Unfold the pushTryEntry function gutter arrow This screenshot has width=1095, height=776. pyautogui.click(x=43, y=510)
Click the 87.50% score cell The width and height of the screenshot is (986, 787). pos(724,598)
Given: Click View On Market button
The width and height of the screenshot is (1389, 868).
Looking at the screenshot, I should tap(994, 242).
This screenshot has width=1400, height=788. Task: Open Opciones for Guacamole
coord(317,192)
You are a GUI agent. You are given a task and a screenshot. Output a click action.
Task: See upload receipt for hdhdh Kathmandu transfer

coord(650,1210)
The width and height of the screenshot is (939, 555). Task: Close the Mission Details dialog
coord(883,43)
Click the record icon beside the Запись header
------------------------------
§ TASK DESCRIPTION:
The answer should consist only of the lines from the one containing "You are a GUI" through the last line of the data, given again exactly.

§ RESULT FOR THIS TASK:
You are a GUI agent. You are given a task and a screenshot. Output a click action.
Task: See upload receipt for hdhdh Kathmandu transfer

coord(650,1210)
The width and height of the screenshot is (939, 555). Task: Close the Mission Details dialog
coord(883,43)
Click the record icon beside the Запись header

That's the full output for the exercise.